(Entries drawn from a collection)
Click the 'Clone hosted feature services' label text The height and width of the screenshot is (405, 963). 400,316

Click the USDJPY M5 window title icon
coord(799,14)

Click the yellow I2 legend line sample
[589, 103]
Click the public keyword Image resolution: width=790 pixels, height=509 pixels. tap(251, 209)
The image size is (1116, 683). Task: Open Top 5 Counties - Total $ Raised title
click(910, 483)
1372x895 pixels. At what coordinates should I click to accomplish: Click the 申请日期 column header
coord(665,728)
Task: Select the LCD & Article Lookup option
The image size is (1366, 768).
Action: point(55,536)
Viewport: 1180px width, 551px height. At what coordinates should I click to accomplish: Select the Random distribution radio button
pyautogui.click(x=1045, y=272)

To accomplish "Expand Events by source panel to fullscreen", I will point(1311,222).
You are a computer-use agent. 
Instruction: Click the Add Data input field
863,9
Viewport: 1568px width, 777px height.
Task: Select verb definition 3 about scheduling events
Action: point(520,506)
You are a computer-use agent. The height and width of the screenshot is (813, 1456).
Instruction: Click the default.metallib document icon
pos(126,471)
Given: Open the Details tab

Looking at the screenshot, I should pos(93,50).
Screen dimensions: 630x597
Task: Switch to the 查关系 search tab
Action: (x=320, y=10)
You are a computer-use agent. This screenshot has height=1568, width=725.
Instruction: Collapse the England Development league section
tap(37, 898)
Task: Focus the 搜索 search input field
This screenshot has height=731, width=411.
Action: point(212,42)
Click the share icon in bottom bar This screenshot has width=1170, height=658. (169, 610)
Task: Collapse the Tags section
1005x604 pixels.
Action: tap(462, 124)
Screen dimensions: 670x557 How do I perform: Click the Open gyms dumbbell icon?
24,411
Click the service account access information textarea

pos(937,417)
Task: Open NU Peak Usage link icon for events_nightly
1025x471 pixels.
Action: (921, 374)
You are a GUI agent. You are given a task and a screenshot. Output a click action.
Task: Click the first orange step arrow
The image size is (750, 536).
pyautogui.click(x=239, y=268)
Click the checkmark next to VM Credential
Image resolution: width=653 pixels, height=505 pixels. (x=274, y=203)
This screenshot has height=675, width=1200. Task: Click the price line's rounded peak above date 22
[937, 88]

* **Given task**:
Convert every line of the listing above into a Markdown table with the columns Row and Line, numbering the lines in order and leaving out blank ones.

* **Response for this exercise**:
| Row | Line |
|---|---|
| 1 | Click the 'Clone hosted feature services' label text The height and width of the screenshot is (405, 963). 400,316 |
| 2 | Click the USDJPY M5 window title icon |
| 3 | coord(799,14) |
| 4 | Click the yellow I2 legend line sample |
| 5 | [589, 103] |
| 6 | Click the public keyword Image resolution: width=790 pixels, height=509 pixels. tap(251, 209) |
| 7 | The image size is (1116, 683). Task: Open Top 5 Counties - Total $ Raised title |
| 8 | click(910, 483) |
| 9 | 1372x895 pixels. At what coordinates should I click to accomplish: Click the 申请日期 column header |
| 10 | coord(665,728) |
| 11 | Task: Select the LCD & Article Lookup option |
| 12 | The image size is (1366, 768). |
| 13 | Action: point(55,536) |
| 14 | Viewport: 1180px width, 551px height. At what coordinates should I click to accomplish: Select the Random distribution radio button |
| 15 | pyautogui.click(x=1045, y=272) |
| 16 | To accomplish "Expand Events by source panel to fullscreen", I will point(1311,222). |
| 17 | You are a computer-use agent.  |
| 18 | Instruction: Click the Add Data input field |
| 19 | 863,9 |
| 20 | Viewport: 1568px width, 777px height. |
| 21 | Task: Select verb definition 3 about scheduling events |
| 22 | Action: point(520,506) |
| 23 | You are a computer-use agent. The height and width of the screenshot is (813, 1456). |
| 24 | Instruction: Click the default.metallib document icon |
| 25 | pos(126,471) |
| 26 | Given: Open the Details tab |
| 27 | Looking at the screenshot, I should pos(93,50). |
| 28 | Screen dimensions: 630x597 |
| 29 | Task: Switch to the 查关系 search tab |
| 30 | Action: (x=320, y=10) |
| 31 | You are a computer-use agent. This screenshot has height=1568, width=725. |
| 32 | Instruction: Collapse the England Development league section |
| 33 | tap(37, 898) |
| 34 | Task: Focus the 搜索 search input field |
| 35 | This screenshot has height=731, width=411. |
| 36 | Action: point(212,42) |
| 37 | Click the share icon in bottom bar This screenshot has width=1170, height=658. (169, 610) |
| 38 | Task: Collapse the Tags section |
| 39 | 1005x604 pixels. |
| 40 | Action: tap(462, 124) |
| 41 | Screen dimensions: 670x557 How do I perform: Click the Open gyms dumbbell icon? |
| 42 | 24,411 |
| 43 | Click the service account access information textarea |
| 44 | pos(937,417) |
| 45 | Task: Open NU Peak Usage link icon for events_nightly |
| 46 | 1025x471 pixels. |
| 47 | Action: (921, 374) |
| 48 | You are a GUI agent. You are given a task and a screenshot. Output a click action. |
| 49 | Task: Click the first orange step arrow |
| 50 | The image size is (750, 536). |
| 51 | pyautogui.click(x=239, y=268) |
| 52 | Click the checkmark next to VM Credential |
| 53 | Image resolution: width=653 pixels, height=505 pixels. (x=274, y=203) |
| 54 | This screenshot has height=675, width=1200. Task: Click the price line's rounded peak above date 22 |
| 55 | [937, 88] |